Updated

The United States will not restrict visa-free travel for European tourists, despite a growing number of terrorist plots involving European citizens, the director of the FBI said Monday.

Robert S. Mueller said the United States had to strike "a difficult balance" between openness and security, but insisted there were no plans to cut back the visa waiver program that allows citizens of many European Union countries to enter the United States without visas.

"If you had had the same discussions as I have with my State Department you would know that nothing is going to happen to visa waiver in the near future," Mueller told an audience at the Chatham House think tank in London. "In fact there are additional countries that are being admitted to that program."

The visa waiver program currently excludes Greece and most of the eastern European nations that joined the EU in 2004, although countries including Estonia, Latvia and the Czech Republic have recently signed bilateral deals with Washington that should qualify them for the program later this year.
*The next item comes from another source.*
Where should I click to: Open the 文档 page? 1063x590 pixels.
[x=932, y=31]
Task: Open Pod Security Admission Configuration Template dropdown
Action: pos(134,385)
EU officials hope to persuade the United States to extend the program to all 27 members of the bloc, but have resisted U.S. requests that they in turn provide more passenger data and adopt new security measures, including air marshals on trans-Atlantic flights.

Mueller acknowledged that a number of foiled terrorist plots involved European nationals. Eight British men are currently on trial in London for allegedly plotting to blow up trans-Atlantic passenger planes in mid-air.

Mueller said he could not comment on that case while the trial was under way, but conceded that the EU's relaxed borders and other factors presented "a challenge" for U.S. security officials.

"We are where we are with visa waiver. We are where we are with the European Union," Mueller said. "The breakdown of the borders occurred 10 or 15 years ago and we will never retrench on that, and probably we should not."

Mueller told an audience of academics, security experts and journalists that he believed the battle against al-Qaida inspired terrorism would be won in a matter of years, rather than decades.

"I don't think it will be millennia or generations," said Mueller, who was appointed FBI director days before the Sept. 11, 2001 attacks on New York and Washington. "I think we will see victory on my watch."